### Instructions to follow
Translate this sentence from the post about serving as a parent governor into Spanish: "When we started looking at the Policies they felt old, out of date and rather out of touch with what school is like now."

### Document segment
#####
So after Christmas I was appointed new Parent Gov for my boys school, as no one else applied. Before Coronavirus I was able to attend a few meetings which were mostly involved the school being informed by county authority that school was in trouble and had 6 weeks to get its act together with a plan for quick improvement. The plans were put together behind closed doors with head and chair and submitted sans review by board. When we started looking at the Policies they felt old, out of date and rather out of touch with what school is like now. I spent a lot of time comparing our policies to similar C of E schools with much better results, ofsted and reputation. When we were asked to review the policies I asked questions to try and help steer where our policies were falling short. Something which feels doubly important with the high staff turnover as teachers don't follow the same approach class to class. The Chair told me they were valid points and to file away for another time and that was it. Since then things continue to be odd, chair does everything behind closed doors with Head and then we are filled in as and when they see fit. The last Zoom meeting, head was asked one question about school work students have been set for homeschooling and he sort of fluffed it, said most children were accessing it and doing it. Something I know from friends, WhatsApp groups, Facebook and as someone who has gone in and read with children for four years at the school is not true, I would say a good half for various reasons won't be doing the little, poor work being set. I'm concerned that the large disparities we have in achievement are going to grow in the 5 months off school, assuming most don't return till September, and that the school haven't a plan to address this, especially as they have already drawn up lists of what children go in what class for September. Doubly worried as 5 of the 6 teachers ks2+ are or will be new in the last year, and two classes are job sharing with other new teachers.
The other thing is, pre virus, my eldest child had got to the point where he was fed up with the "fighting" at school, other children playing too aggressively, and the "talking during lessons so you can't hear the answers", so we had begun to look at moving schools. When I spoke to his teacher about having picked him up from school and his sobbing for a half hour after being upset by the fighting that day she told me "he was part of the problem too". Now, I don't think my child is perfect, but if he were a child who was contributing to the bad behaviour, why have the staff been pulling him from his lessons to pair up with other children in "friendship groups" in the hope he would "rub off on others". Not that they asked or told me they were pulling him from his lessons!
And is it normal for ks2 children to be grouped to teach themselves lessons? Was told at last parents evening son does well in maths so he sits with the yr4 kiddies in his mixed yr 3/4 class and they "teach themselves" the maths lessons, is the normal? Having just done weeks of this homeschooling business I haven't had single lessons of new content that he learnt by himself. Its as if the children who do well are left to fend for themselves and all resources are sucked up trying to keep those who struggle from throwing things at staff and children...literally. Suppose this is part vent post, part am I nuts/overreacting? The main thing seems to be my own children aren't happy there, and when I add in that even as a parent governor I see or hear nothing which makes me think they will improve, if anything, I see things getting worse and the other governors aren't aware, or interested, in improving anything. To add to the stress the school I'd like to move them to said they had places for the three from September, but one was pending a family moving and since the virus they don't know if that family are still moving so I'm not 100% that they can move schools anyhow.
#####
(Stored records)
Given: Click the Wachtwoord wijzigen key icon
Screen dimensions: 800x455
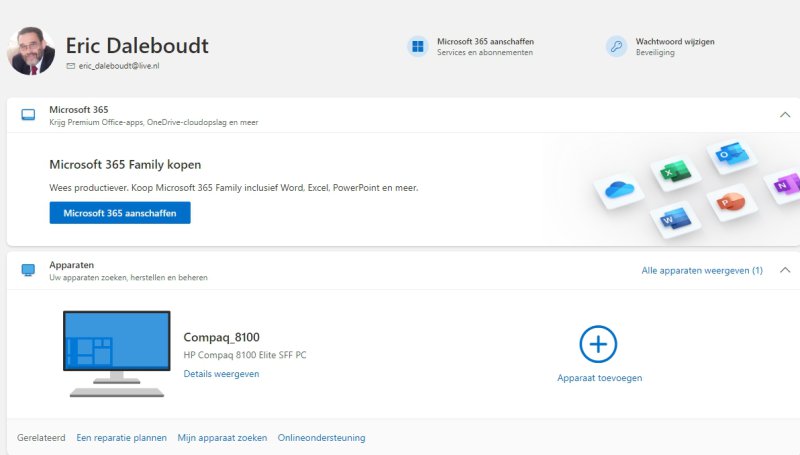Looking at the screenshot, I should click(x=616, y=47).
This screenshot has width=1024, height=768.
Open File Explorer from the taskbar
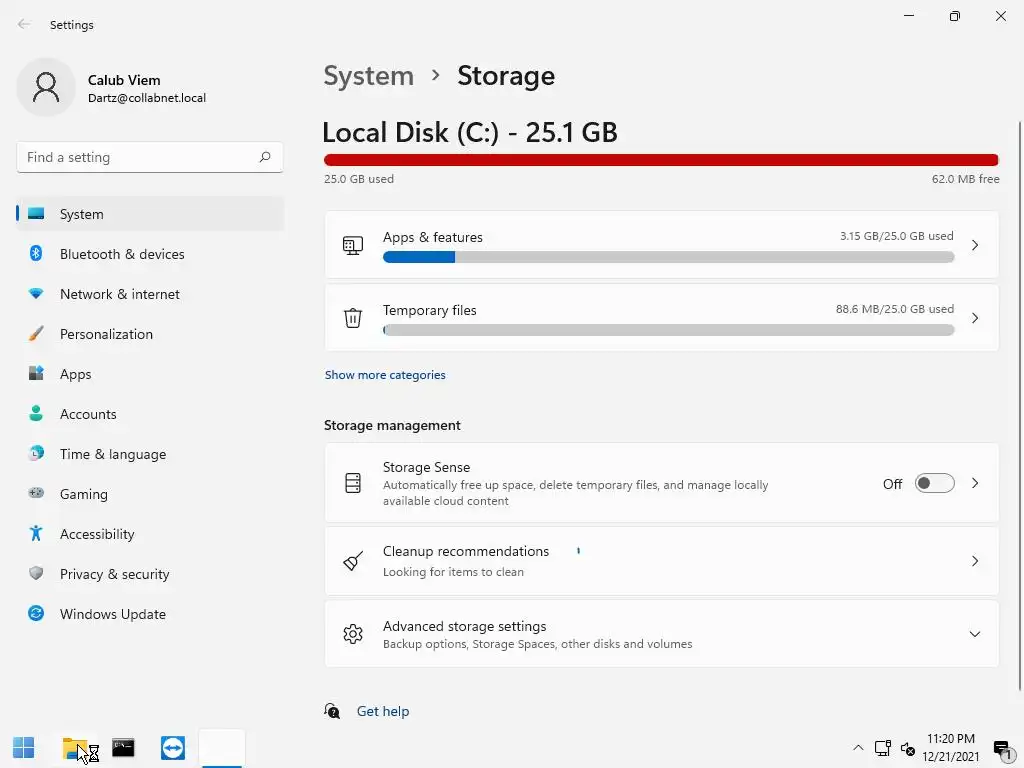(x=74, y=748)
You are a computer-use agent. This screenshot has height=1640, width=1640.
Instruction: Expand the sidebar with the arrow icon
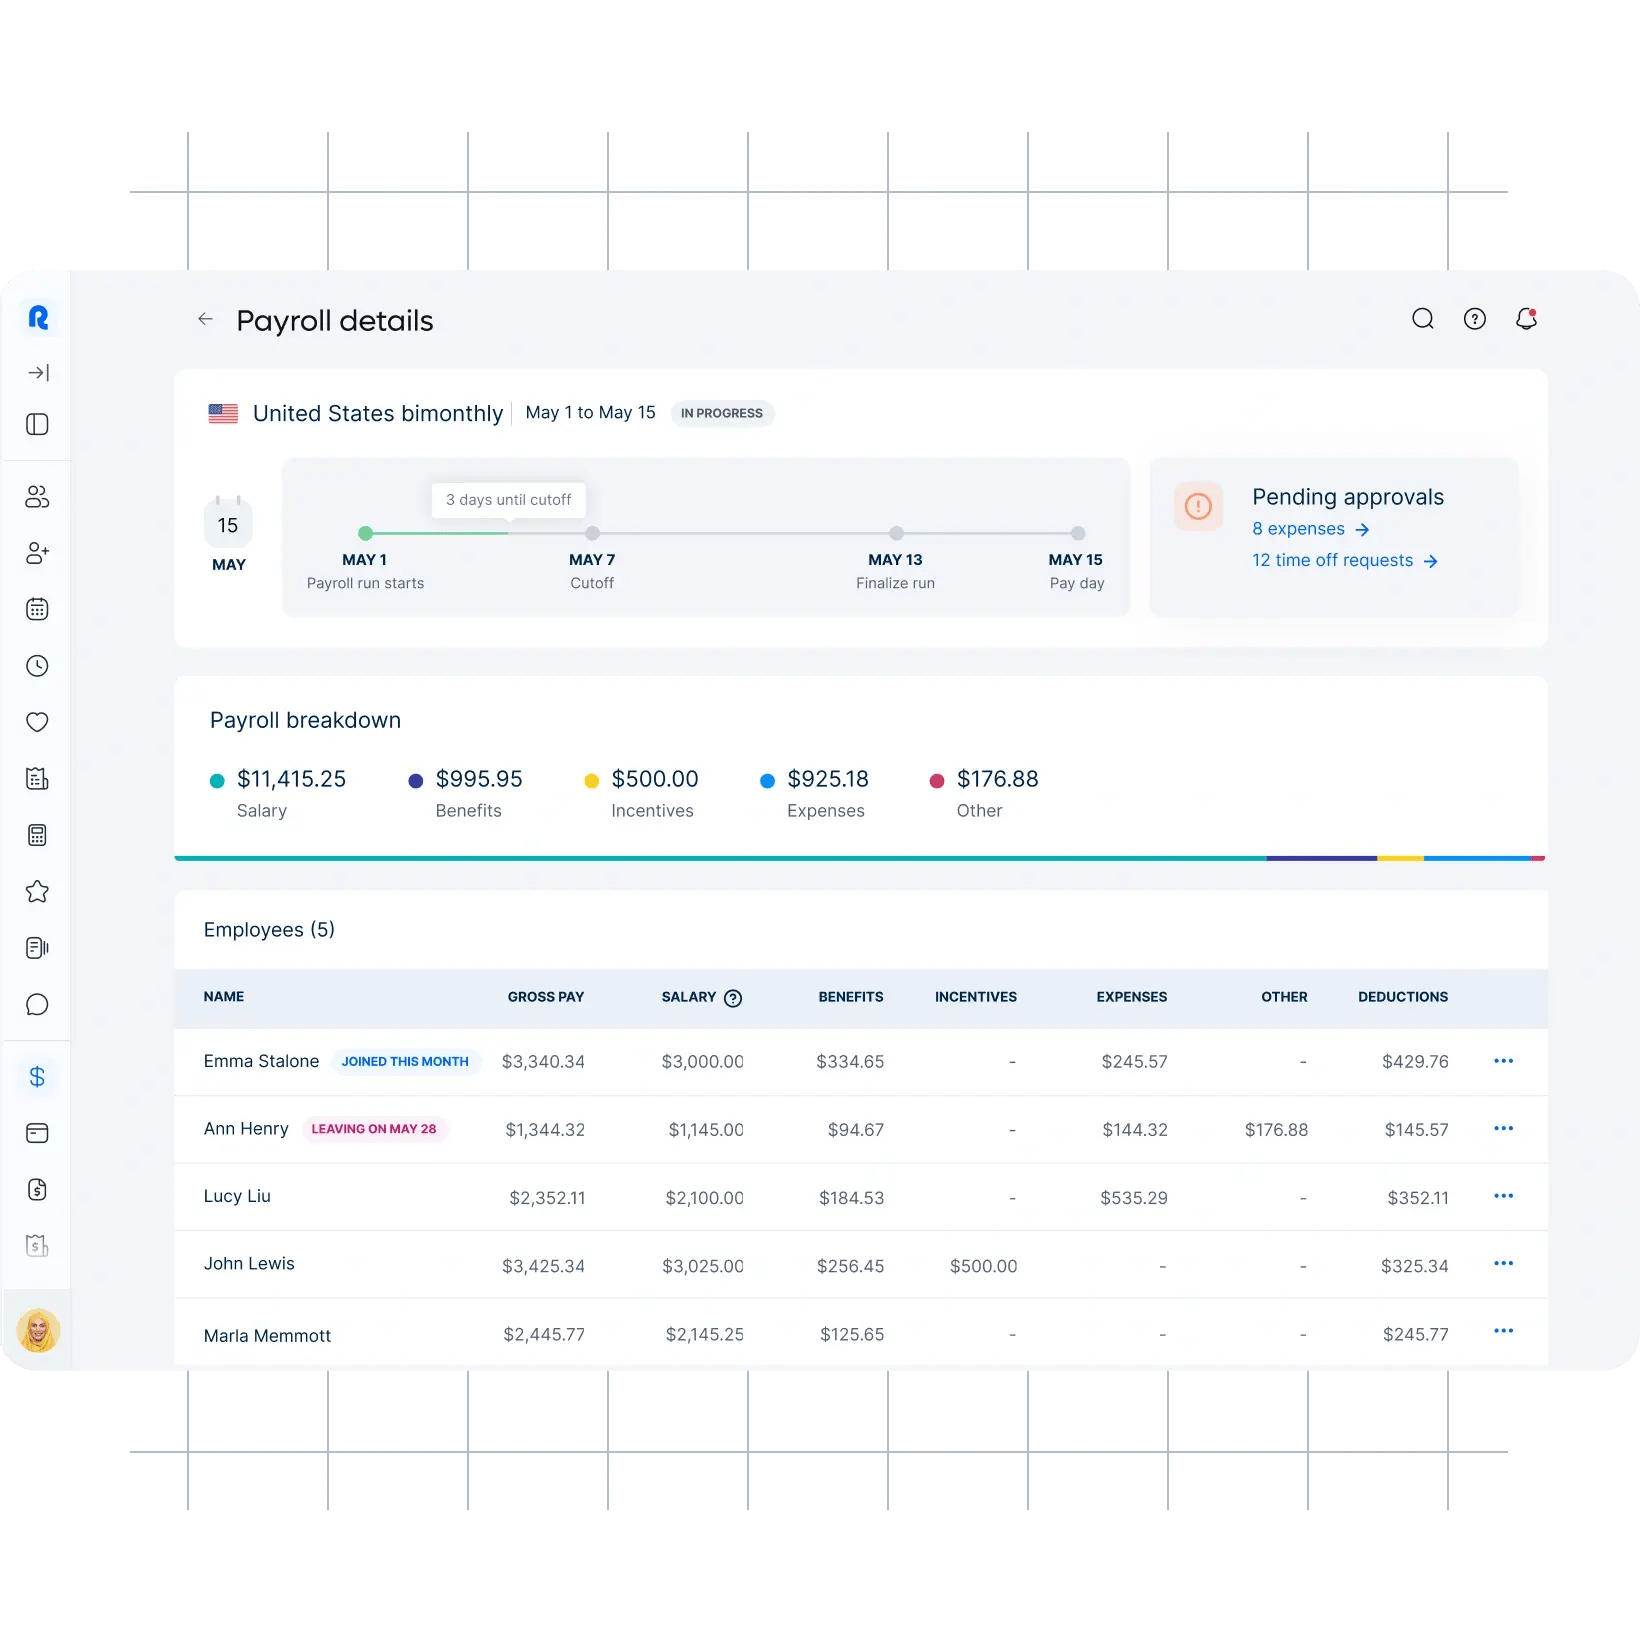point(38,373)
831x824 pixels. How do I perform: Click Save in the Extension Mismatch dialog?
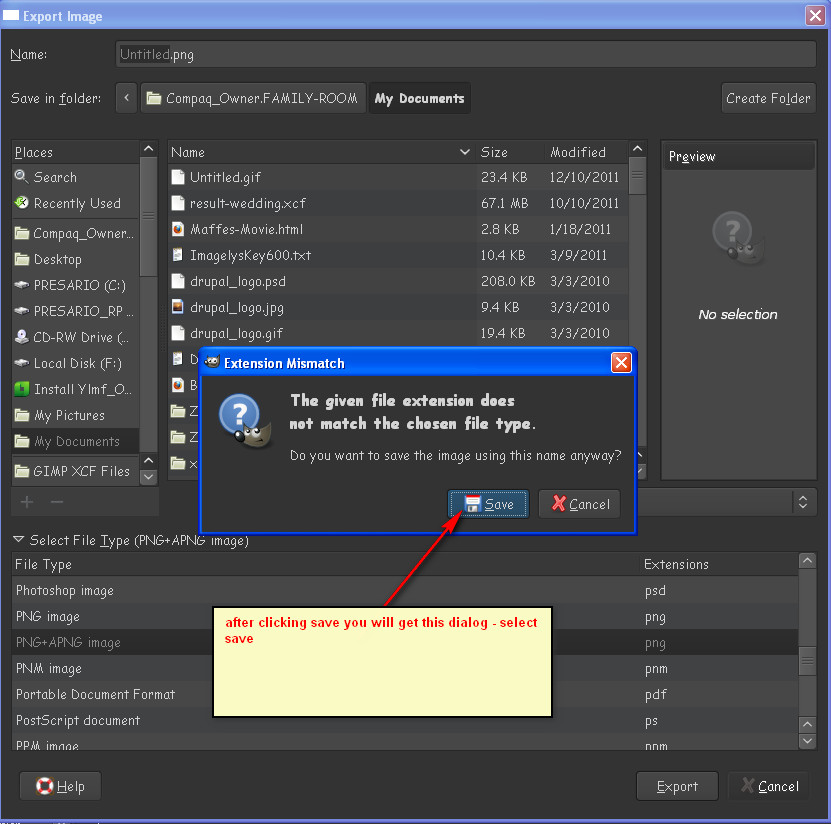[488, 504]
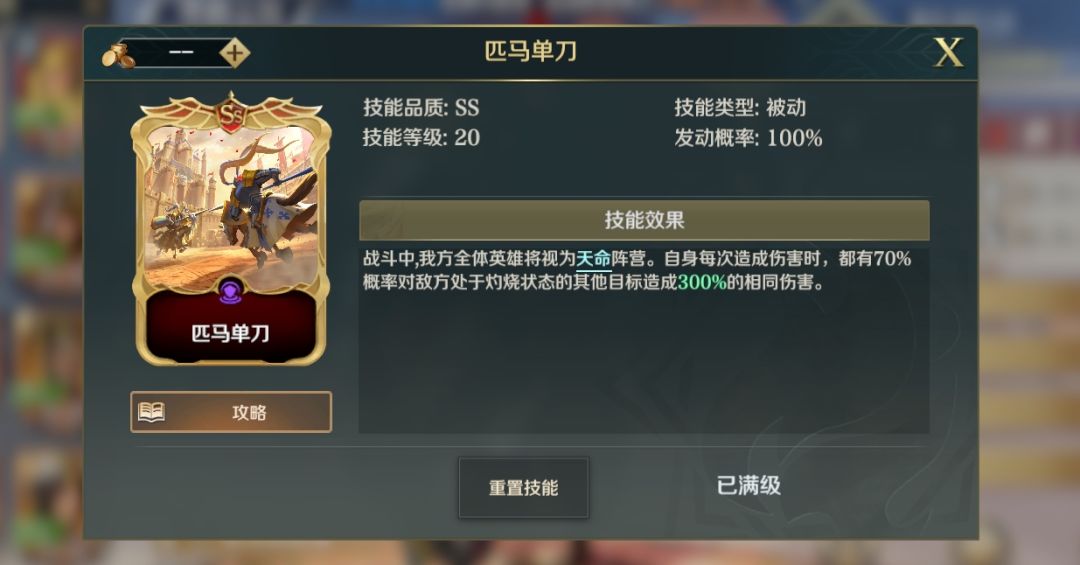1080x565 pixels.
Task: Click the 技能类型: 被动 label
Action: click(740, 107)
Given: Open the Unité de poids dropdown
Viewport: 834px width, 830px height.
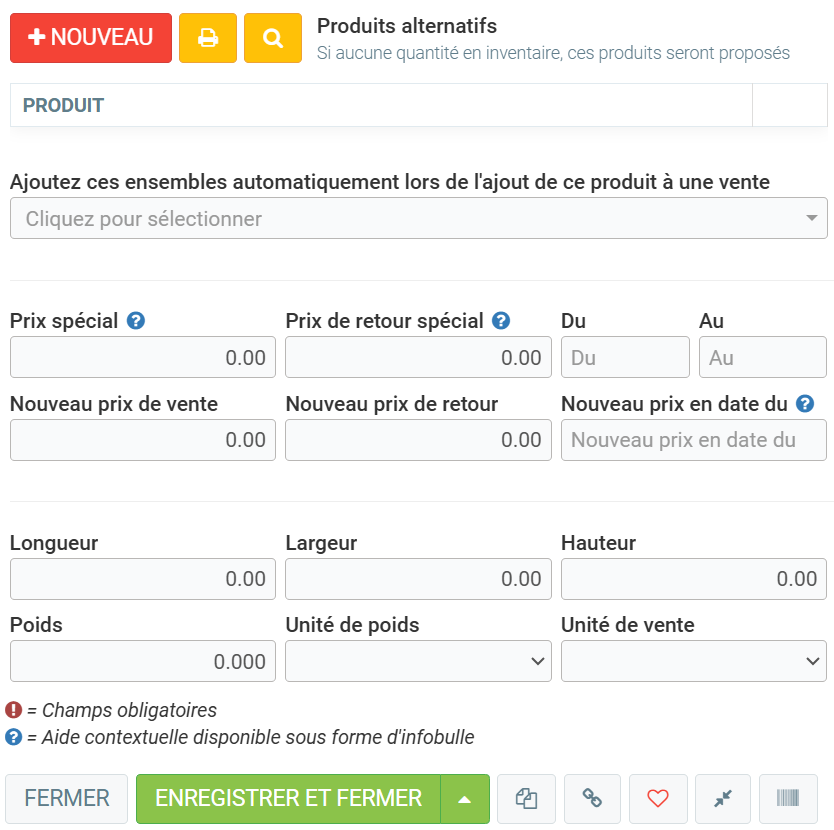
#####
### Answer box
Cuando empezamos a examinar las políticas, nos parecieron viejas, desactualizadas y bastante alejadas de cómo es la escuela ahora.